A spherical mass 'm'is dropped vertically off a building starting from rest and 'y=0'.the mass experience a resistive force 'FR=-bv'.let 'r=b/m'.find the position'y(t)'of mass???
To find the position function, y(t), of the mass dropped vertically off a building and experiencing a resistive force, we can use Newton's second law and solve the resulting differential equation.

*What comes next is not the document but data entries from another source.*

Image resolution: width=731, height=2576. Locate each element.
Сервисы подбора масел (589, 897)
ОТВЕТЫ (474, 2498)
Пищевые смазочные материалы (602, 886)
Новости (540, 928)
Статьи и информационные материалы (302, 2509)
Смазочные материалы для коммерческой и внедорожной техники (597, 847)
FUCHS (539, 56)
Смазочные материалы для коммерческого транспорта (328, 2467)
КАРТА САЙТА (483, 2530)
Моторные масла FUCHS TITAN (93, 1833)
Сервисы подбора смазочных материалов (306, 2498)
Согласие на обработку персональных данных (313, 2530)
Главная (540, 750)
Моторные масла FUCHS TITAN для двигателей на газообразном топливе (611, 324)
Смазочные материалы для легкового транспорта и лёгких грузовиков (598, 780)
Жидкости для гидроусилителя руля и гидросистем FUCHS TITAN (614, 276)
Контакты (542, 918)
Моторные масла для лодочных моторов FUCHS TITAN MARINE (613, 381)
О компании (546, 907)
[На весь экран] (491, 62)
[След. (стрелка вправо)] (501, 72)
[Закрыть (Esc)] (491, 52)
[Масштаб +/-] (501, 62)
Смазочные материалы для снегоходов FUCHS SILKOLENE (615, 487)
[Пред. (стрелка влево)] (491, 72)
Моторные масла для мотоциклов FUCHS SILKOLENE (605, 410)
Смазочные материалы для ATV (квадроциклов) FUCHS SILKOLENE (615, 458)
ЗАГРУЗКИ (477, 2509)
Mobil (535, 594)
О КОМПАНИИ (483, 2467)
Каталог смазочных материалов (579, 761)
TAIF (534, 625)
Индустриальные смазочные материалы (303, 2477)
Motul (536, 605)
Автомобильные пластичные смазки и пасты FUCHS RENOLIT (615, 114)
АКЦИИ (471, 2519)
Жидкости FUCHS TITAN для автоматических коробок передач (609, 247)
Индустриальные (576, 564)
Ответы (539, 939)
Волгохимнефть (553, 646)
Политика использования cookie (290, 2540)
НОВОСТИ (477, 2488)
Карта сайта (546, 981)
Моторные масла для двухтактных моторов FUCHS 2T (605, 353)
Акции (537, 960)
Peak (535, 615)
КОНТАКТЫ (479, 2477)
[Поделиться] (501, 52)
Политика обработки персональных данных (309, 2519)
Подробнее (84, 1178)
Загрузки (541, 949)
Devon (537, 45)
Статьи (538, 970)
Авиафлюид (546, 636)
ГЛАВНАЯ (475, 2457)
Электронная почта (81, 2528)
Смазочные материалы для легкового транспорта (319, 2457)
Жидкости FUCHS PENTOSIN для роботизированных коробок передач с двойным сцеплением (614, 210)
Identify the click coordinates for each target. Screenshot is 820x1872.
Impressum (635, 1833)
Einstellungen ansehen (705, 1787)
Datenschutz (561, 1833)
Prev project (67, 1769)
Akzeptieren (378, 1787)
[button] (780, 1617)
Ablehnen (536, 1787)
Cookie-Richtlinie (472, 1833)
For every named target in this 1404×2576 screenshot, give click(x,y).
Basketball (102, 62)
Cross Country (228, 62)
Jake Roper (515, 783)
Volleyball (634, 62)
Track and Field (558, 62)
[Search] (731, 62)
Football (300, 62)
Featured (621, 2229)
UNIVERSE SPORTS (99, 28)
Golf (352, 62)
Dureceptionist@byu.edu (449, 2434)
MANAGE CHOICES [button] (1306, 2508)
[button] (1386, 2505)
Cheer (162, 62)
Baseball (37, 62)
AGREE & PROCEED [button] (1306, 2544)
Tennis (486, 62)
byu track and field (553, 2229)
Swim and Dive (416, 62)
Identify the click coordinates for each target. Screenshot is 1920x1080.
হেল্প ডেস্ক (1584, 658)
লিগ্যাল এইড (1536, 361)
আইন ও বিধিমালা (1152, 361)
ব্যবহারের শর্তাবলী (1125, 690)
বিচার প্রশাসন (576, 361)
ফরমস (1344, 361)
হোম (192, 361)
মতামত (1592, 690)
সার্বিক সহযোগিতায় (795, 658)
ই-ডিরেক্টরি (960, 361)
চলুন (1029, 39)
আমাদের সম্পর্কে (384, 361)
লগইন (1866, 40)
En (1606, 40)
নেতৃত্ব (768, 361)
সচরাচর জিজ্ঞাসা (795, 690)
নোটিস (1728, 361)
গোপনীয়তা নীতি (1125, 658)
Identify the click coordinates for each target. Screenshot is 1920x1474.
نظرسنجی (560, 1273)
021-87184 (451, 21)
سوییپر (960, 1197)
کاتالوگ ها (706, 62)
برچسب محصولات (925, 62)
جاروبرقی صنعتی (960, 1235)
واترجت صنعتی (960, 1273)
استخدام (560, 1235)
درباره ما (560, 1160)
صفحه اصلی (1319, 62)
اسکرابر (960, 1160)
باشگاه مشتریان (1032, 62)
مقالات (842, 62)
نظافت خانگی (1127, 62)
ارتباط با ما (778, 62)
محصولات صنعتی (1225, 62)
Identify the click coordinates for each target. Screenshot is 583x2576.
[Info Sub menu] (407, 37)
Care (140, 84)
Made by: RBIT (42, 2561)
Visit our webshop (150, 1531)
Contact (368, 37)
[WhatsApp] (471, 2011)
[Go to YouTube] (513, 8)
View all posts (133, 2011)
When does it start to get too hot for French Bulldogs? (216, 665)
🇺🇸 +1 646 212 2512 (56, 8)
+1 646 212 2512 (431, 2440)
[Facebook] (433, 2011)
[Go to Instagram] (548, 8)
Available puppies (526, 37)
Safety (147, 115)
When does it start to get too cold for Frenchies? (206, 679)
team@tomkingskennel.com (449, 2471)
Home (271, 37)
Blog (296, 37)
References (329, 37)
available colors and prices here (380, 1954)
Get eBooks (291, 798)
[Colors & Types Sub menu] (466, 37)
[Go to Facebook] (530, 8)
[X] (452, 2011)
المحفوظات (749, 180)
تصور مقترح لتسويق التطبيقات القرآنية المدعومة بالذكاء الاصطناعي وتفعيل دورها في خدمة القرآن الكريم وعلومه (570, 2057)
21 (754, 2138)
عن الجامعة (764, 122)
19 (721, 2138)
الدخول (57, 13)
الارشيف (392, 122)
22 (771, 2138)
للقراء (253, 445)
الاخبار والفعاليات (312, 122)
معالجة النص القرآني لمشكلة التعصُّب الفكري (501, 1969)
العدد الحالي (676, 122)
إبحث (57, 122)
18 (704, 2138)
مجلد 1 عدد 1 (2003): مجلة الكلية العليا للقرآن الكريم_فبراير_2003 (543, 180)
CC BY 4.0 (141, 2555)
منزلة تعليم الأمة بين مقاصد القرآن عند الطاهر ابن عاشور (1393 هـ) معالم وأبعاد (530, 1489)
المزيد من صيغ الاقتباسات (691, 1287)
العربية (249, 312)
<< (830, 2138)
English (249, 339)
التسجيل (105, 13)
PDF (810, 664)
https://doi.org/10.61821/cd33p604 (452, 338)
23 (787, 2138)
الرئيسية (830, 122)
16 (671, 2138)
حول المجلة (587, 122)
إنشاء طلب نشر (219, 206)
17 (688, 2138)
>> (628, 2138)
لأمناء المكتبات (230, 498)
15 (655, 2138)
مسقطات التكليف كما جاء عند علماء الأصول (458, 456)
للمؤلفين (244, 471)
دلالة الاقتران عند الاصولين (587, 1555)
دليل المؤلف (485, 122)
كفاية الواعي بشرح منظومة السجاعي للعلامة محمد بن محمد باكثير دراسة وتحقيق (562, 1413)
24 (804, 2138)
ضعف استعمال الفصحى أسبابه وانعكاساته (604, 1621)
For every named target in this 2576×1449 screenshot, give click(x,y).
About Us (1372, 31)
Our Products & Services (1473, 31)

1. Start with Newton's second law equation:
F_net = ma = mg - FR = m(d^2y/dt^2) - bv
2. Rearrange the equation to isolate the second derivative of y with respect to t:
d^2y/dt^2 = (g - bv/m)
3. Since r = b/m, substitute r into the equation:
d^2y/dt^2 = (g - rv)
4. Now, write the equation as a second-order linear homogeneous ordinary differential equation:
d^2y/dt^2 + rv = g
5. To solve this differential equation, we assume a general solution of the form:
y(t) = Ae^(kt) + Be^(-kt)
6. Take the first and second derivatives of this general solution:
dy/dt = Ak*e^(kt) - Bk*e^(-kt)
d^2y/dt^2 = Ak^2*e^(kt) + Bk^2*e^(-kt)
7. Substitute these derivatives into the differential equation and simplify:
Ak^2*e^(kt) + Bk^2*e^(-kt) + rk(Ae^(kt) + Be^(-kt)) = g
8. Cancel out the common exponential terms and simplify:
Ak^2 + Bk^2 + rkA + rkB = g
9. To satisfy this equation, we need the coefficients of like terms to be equal. Therefore:
k^2 + rk = 0
10. Solve for k:
k^2 = -rk
k = ±i√(r)
11. Plug the k value into the general solution:
y(t) = Ae^(i√(r)t) + Be^(-i√(r)t)
12. Since real solutions are sought, we can rewrite the general solution in a trigonometric form:
y(t) = Ccos(√(r)t) + Dsin(√(r)t)
13. Apply the initial conditions to determine C and D. The problem states that the mass is dropped from rest, so its initial velocity is zero and it starts at position y = 0. Plugging these values into the position function gives:
y(0) = Ccos(0) + Dsin(0)
0 = C(1) + D(0)
C = 0
14. Simplify the position function:
y(t) = Dsin(√(r)t)
And that is the expression for the position function, y(t), of the mass as a function of time, considering the resistive force.